On notera d'abord que les étoiles visées par l'émission du message (parce que susceptibles d'héberger des planètes similaires à la Terre) sont situées à une distance moyenne de 60 années-lumière de la moindre cabine téléphonique terrienne. C'est avoir une confiance émoussée dans les vertus du dialogue, ou une foi illimitée dans celles de la science, que d'envoyer un message dont on sait que la réponse ne nous parviendra pas avant 120 ans. Et puis, peut-on sérieusement attendre une réaction intelligible d'un mollusque verdâtre inconnu qui marine dans une solution d'acide sulfurique (même peu concentrée) à quelques billions de kilomètres d'ici, alors qu'il est impossible d'en obtenir une d'un ami qui vous doit de l'argent ou d'un quelconque service de réclamations qui se trouve à deux pas ?

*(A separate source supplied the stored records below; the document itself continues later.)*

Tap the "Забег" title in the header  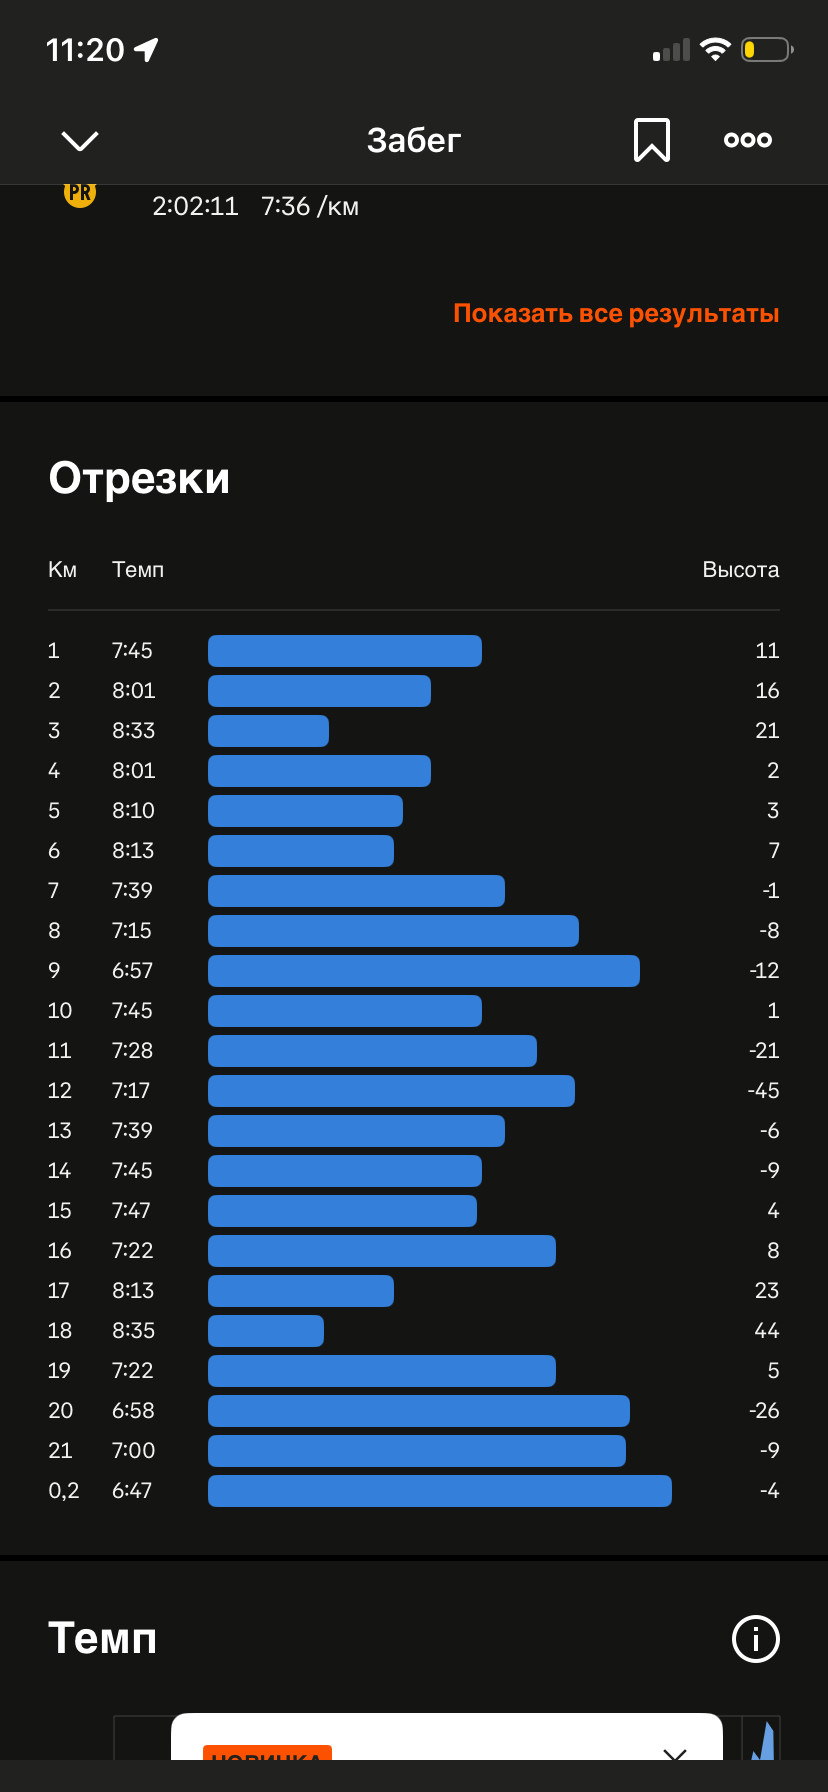coord(414,141)
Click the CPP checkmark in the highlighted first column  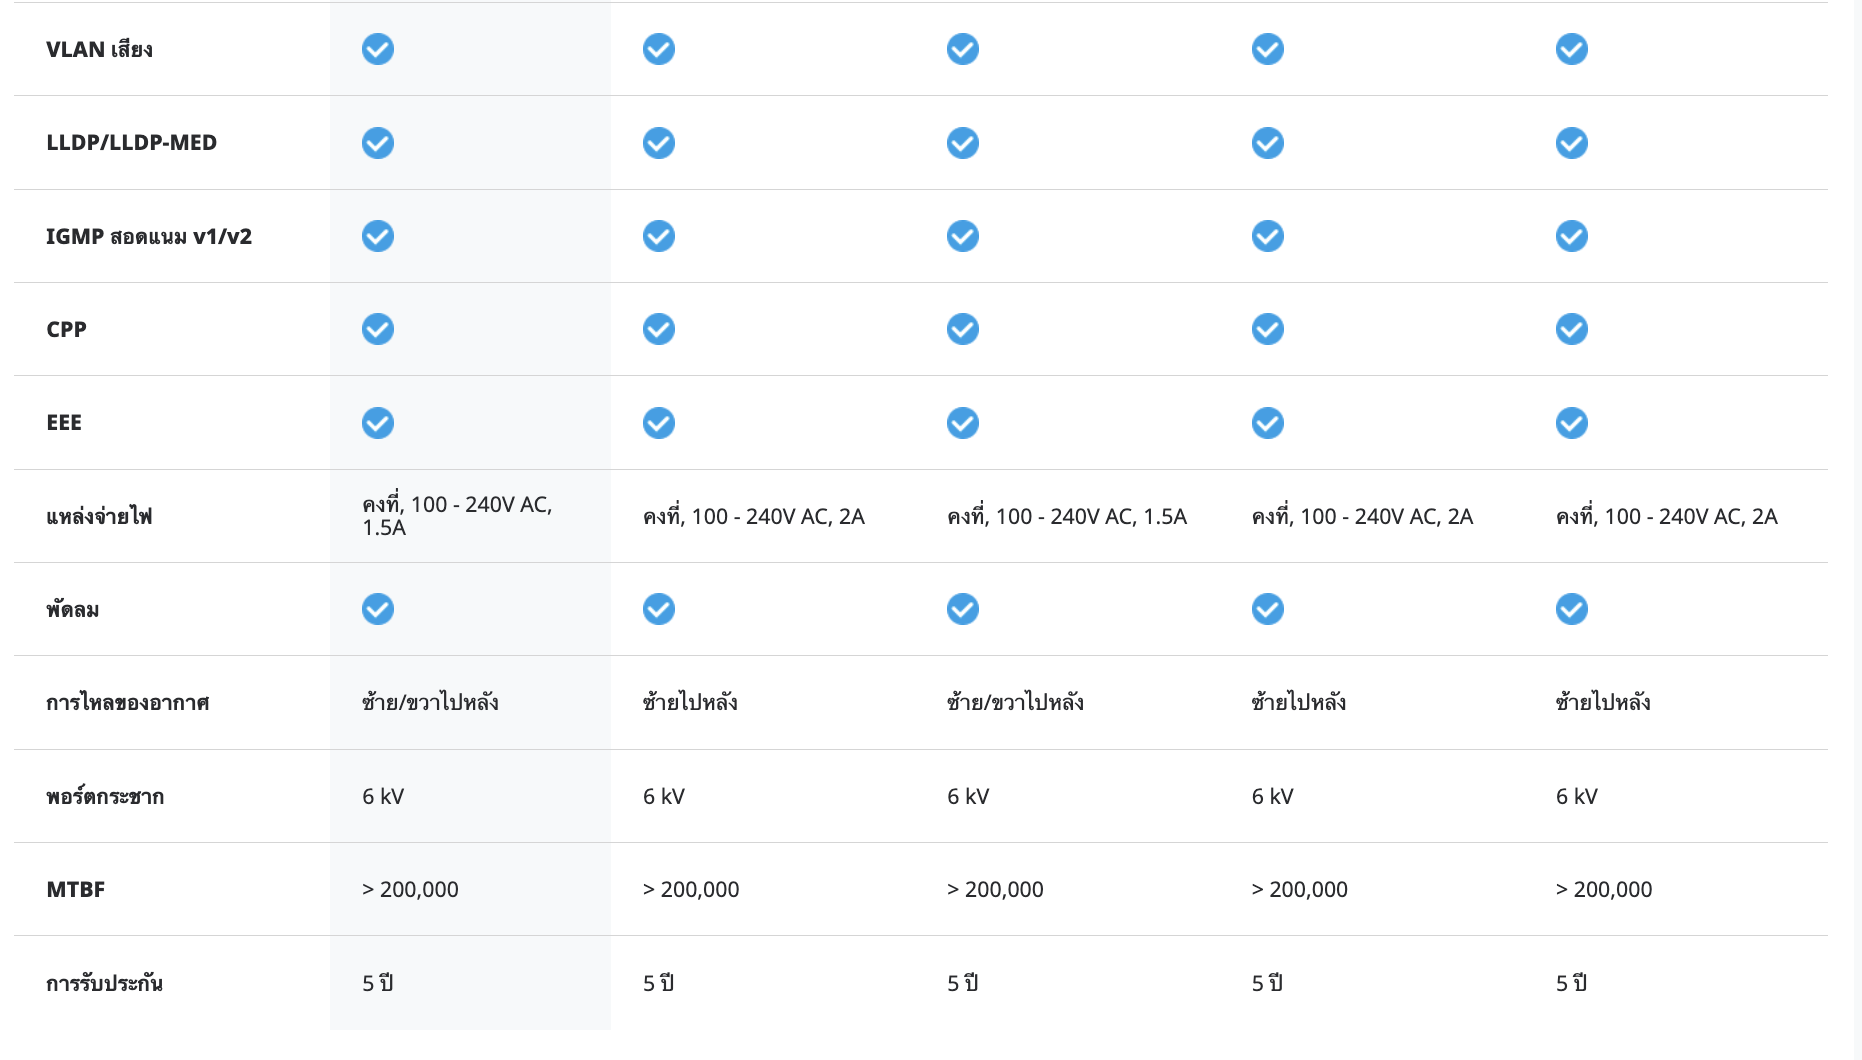pos(377,329)

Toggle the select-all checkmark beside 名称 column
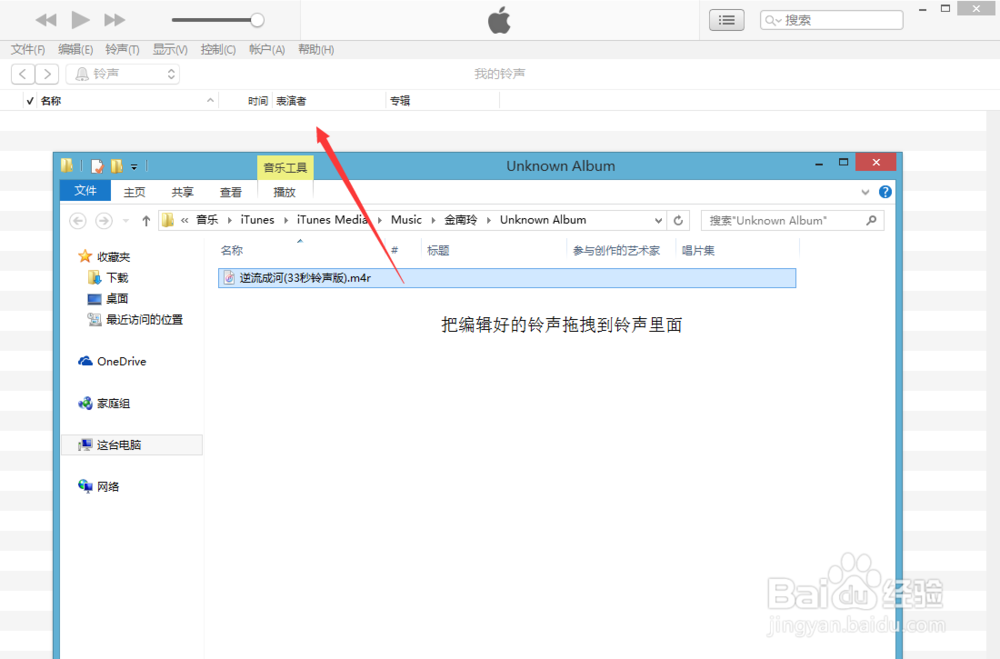pos(29,100)
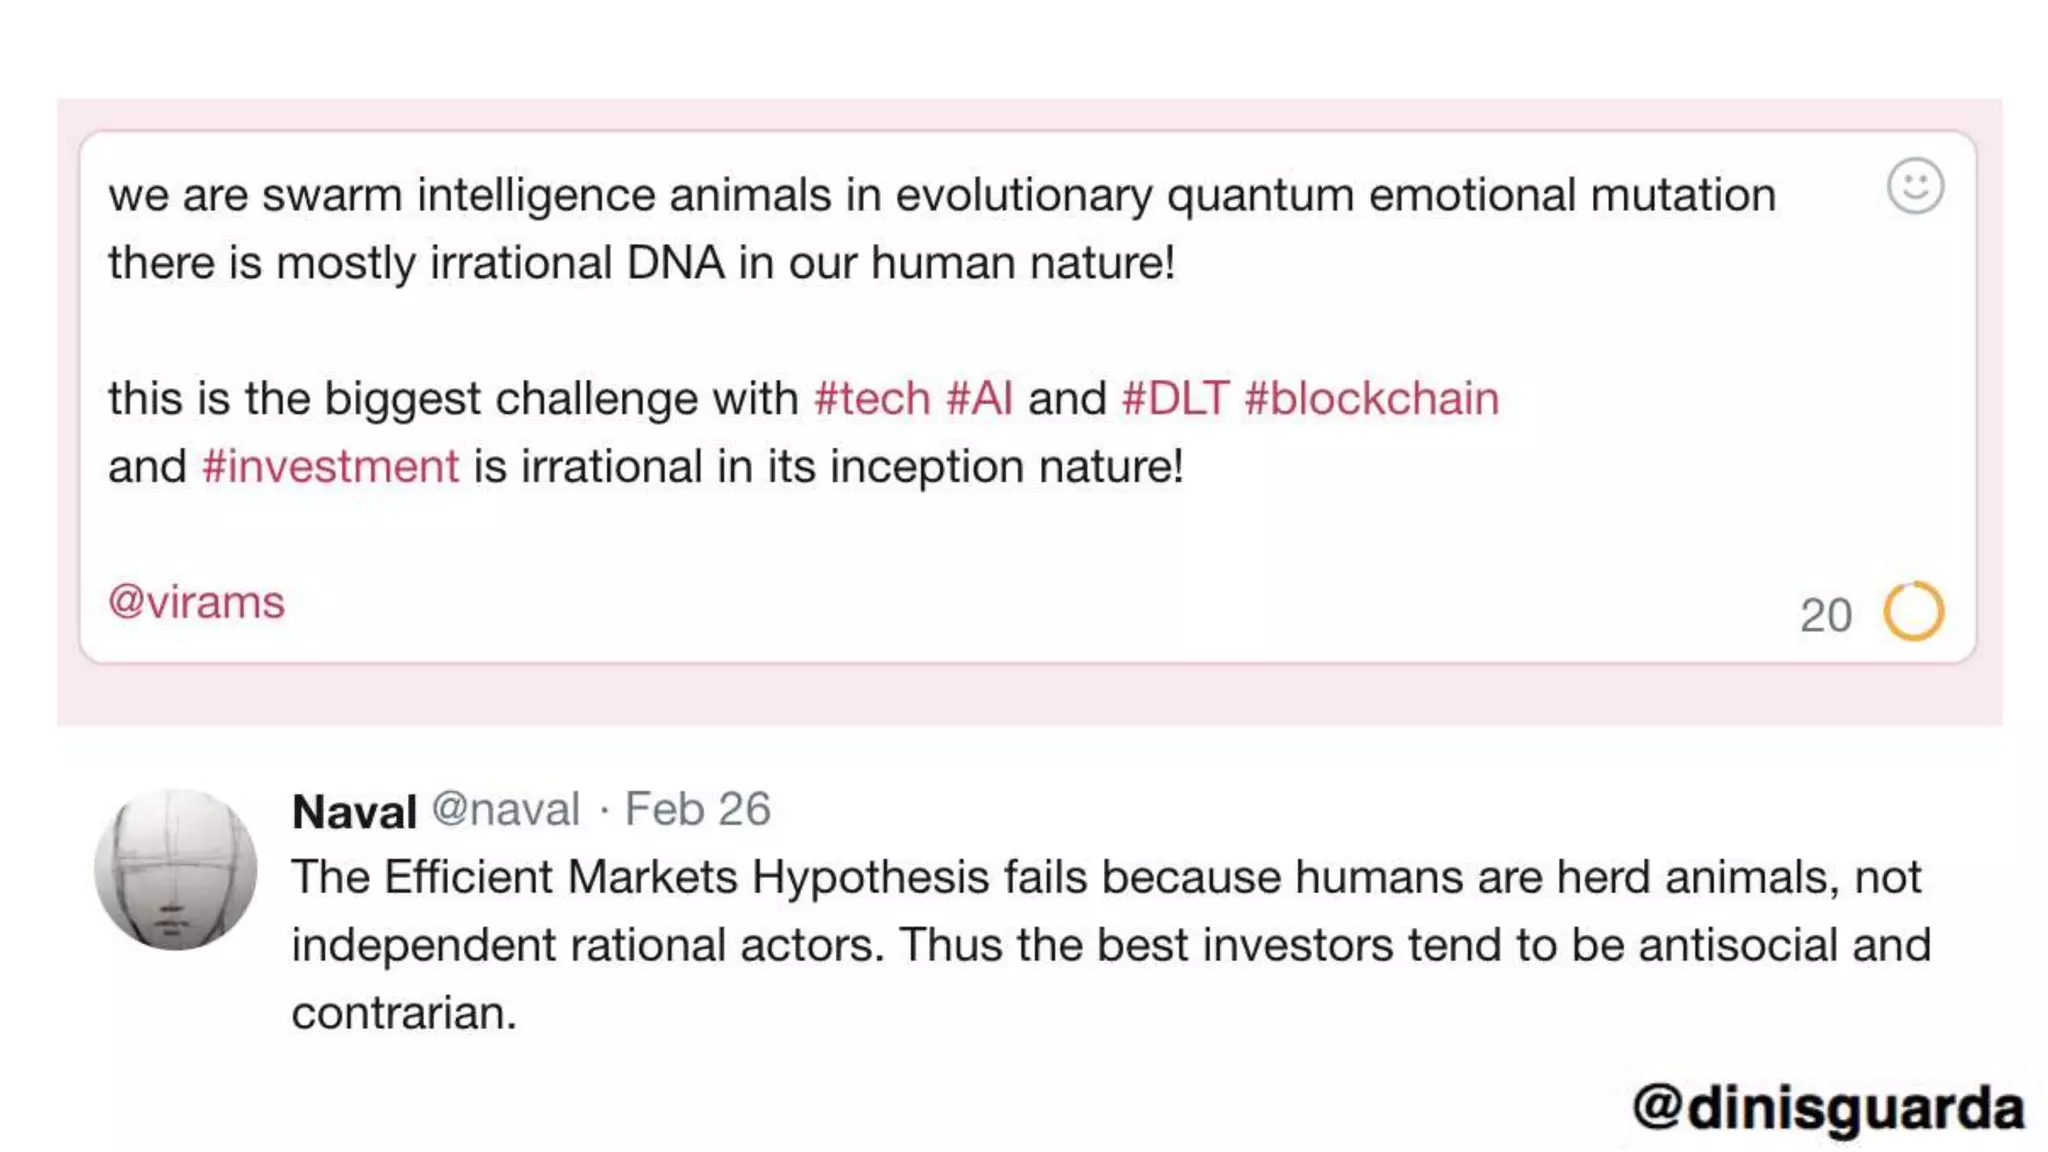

On le constate, l'entreprise était dès le départ condamnée à l'échec.

Par ailleurs les distances sont si grandes à notre échelle, et les moyens si dérisoires. Si nous n'avons pas encore reçu de message extra-terrestre irréfutable, ça n'est pas parce qu'ils n'existent pas, mais parce que dans l'épaisseur vertigineuse des milliards d'années qui se sont accumulés, la période pendant laquelle une civilisation est capable, avant d'être détruite, de recevoir et d'émettre des signes intelligibles sous forme d'ondes électromagnétiques ne représente qu'un infime grain de sable.
Si nous ne sommes probablement pas seuls, nous sommes certainement définitivement isolés. Ça n'est pas une raison pour empêcher les chercheurs d'exercer leur sacerdoce, qui est de chercher.